Laparoscopy with a scheduled second look is the primary method of evaluating and diagnosing adhesions by visualization of their presence and extent [23]. In terms of this technique, it has been noted that although a single band of adhesive tissue can cause PBO, extensive and dense intra-abdominal adhesions may also be asymptomatic [24]. However, the more important clinically relevant outcomes are PBO and operative time for reoperation, which are difficult to compare in prospective trials owing to the diversity of causes and the need for long-term follow-up data [25]. From a health-economic perspective, hospitalization for PBO reportedly costs approximately €2,000 for non-operative cases and €16,000 for cases requiring surgery [26], emphasizing the importance of evaluating clinically relevant outcomes, such as PBO. PBO is a significant mental and physical burden for patients, and it is significant to evaluate the occurrence of PBO as an outcome.

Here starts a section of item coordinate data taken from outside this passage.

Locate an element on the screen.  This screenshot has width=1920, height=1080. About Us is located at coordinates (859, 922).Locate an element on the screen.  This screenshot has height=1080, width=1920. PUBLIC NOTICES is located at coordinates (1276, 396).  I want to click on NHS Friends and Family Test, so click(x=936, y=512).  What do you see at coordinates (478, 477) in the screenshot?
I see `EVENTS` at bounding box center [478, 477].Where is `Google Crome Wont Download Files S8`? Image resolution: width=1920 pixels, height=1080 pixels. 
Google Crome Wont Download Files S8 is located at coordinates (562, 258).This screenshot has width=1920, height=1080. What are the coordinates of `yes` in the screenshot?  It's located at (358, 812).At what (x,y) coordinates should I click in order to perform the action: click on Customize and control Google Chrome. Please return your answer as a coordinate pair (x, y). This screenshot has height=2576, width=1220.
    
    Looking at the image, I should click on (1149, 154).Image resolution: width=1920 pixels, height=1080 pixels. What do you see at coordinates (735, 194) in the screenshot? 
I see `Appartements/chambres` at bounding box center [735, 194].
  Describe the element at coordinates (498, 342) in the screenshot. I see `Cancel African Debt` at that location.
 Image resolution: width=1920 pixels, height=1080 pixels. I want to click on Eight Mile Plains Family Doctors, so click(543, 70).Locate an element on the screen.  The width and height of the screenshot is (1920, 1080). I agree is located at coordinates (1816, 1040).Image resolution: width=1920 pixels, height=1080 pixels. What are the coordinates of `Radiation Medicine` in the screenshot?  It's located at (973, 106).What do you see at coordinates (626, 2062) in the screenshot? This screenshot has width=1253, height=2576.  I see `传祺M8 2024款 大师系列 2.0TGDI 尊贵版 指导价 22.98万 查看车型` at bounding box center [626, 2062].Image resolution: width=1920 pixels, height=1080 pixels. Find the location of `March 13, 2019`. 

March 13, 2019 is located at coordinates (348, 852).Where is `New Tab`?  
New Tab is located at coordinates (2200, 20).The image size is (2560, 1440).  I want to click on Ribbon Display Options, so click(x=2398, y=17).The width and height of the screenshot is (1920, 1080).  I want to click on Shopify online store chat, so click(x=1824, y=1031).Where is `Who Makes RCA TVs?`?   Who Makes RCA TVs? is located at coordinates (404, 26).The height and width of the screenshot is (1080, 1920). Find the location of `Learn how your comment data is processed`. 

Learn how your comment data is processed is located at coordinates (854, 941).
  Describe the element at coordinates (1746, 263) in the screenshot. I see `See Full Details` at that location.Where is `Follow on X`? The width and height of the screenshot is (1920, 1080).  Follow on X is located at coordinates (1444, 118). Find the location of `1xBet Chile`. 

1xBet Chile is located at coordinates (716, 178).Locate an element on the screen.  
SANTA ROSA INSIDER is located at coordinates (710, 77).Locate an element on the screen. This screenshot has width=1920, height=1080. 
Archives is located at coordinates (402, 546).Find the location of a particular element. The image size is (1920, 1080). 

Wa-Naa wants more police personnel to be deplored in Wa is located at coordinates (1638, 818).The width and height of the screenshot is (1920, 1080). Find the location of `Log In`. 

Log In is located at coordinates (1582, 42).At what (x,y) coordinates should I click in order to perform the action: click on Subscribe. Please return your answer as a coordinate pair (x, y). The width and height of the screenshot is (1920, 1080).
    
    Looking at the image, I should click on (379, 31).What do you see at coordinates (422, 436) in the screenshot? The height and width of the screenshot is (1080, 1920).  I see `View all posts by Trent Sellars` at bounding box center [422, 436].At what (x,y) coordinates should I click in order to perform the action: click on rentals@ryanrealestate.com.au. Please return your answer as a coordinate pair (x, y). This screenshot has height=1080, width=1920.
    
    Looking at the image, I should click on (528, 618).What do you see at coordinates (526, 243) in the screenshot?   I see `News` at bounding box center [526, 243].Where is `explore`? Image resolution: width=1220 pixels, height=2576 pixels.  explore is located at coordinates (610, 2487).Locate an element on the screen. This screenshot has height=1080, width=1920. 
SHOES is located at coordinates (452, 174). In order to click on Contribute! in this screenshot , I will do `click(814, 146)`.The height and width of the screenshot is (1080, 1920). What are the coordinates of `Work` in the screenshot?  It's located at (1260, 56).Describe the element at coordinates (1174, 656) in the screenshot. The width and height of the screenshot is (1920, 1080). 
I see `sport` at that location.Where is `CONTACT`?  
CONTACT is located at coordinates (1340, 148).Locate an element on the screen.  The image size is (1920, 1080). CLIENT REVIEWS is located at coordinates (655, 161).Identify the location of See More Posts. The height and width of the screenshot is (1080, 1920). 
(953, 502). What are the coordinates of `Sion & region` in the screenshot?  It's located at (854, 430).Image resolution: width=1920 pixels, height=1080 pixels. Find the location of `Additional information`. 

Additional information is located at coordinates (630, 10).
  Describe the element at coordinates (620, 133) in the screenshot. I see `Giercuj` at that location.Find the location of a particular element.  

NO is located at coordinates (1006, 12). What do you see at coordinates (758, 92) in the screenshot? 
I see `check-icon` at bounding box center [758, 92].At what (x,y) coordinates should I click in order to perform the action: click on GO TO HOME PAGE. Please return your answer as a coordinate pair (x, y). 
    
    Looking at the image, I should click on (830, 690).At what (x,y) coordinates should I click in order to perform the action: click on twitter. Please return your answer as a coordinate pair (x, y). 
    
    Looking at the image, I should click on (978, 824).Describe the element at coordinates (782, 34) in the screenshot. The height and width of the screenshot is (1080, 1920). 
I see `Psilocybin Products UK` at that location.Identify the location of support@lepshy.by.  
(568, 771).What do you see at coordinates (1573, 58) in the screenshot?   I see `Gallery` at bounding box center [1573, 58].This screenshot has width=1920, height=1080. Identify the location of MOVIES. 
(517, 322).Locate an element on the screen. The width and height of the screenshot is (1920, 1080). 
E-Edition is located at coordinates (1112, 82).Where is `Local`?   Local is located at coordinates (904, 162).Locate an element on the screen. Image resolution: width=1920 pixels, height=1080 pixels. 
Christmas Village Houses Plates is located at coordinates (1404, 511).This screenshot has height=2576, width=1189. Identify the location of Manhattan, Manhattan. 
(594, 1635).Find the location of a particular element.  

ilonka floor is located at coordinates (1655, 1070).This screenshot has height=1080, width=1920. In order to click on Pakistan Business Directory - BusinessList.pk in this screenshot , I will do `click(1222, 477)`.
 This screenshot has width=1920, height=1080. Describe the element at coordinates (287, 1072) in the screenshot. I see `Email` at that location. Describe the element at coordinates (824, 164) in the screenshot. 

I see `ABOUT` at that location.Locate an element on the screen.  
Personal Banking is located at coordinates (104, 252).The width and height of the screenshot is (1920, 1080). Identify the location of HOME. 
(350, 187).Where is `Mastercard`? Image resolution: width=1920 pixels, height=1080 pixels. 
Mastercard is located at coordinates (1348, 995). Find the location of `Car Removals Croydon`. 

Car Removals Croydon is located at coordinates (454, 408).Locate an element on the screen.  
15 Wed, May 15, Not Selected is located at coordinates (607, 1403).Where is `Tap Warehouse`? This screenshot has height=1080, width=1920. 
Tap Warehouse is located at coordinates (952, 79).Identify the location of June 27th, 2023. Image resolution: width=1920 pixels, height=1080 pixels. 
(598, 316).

The insurance database is unique in that it can identify the same individual even if he or she has been treated at different medical institutions within the same health insurance association enrollment period. In addition, data pertaining to procedure fees, drug prescriptions, and the use of specific insured medical devices are reflected with extreme accuracy, as reimbursement is not available unless a claim is filed. Evaluation using insurance claims databases may be useful for issues where the procedure is the endpoint and long-term follow-up is required and may help to compensate for aspects of efficacy that are difficult to assess using clinical trials alone.

The limitations of this study are mentioned below.

  • The data we analyzed did not include medical information, such as laboratory, imaging, and physical findings of the patients, or the diagnosis of symptoms and stage of the disease by the healthcare provider; these requirements have not been considered. Therefore, it was not possible to determine whether PBO was caused by adhesions resulting from surgery or by other factors (e.g., aggravation of the underlying disease). Determination of the cause of PBO could help in the reduction of its incidence. We do not believe that our conclusions are affected by this limitation since aggravation of the underlying disease occurs in both the barrier and no barrier groups.

  • No surgical information was provided. Therefore, information on the location of the placement of anti-adhesion barriers was not collected. A drawback of anti-adhesion barriers is that their actions are limited to the site of placement [24]. The effects of different placements are not reflected in the results. In addition, its direct application to intestinal anastomoses has been reported to increase the complications of fistula formation [27]; however, this disadvantage has not been evaluated.

  • Because people over 75 years of age are not eligible for health insurance coverage by health insurance associations, data for these individuals are not included in the JMDC database [15]. Patients over 75 years of age should be evaluated using a different data source.

  • Data from 25 health insurance associations on 1.9 million insured persons under the age of 75 years and their families, representing 1.5% of the Japanese population, were used. Data from a limited number of facilities were used, and thus, it may not be sufficient for generalization.

  • Not all potential confounders and risk factors for PBO were included in the database, and unmeasured factors have not been adjusted for. Combining this with the data from another database would provide more accurate results.

Conclusion

During colectomies for patients with colon cancer, the use of anti-adhesion barriers could significantly reduce the incidence of PBO compared to the non-use of anti-adhesion barriers. This study evaluated the effectiveness of these medical devices using outcomes of interest to patients. This study provides important information for future research on medical device evaluation.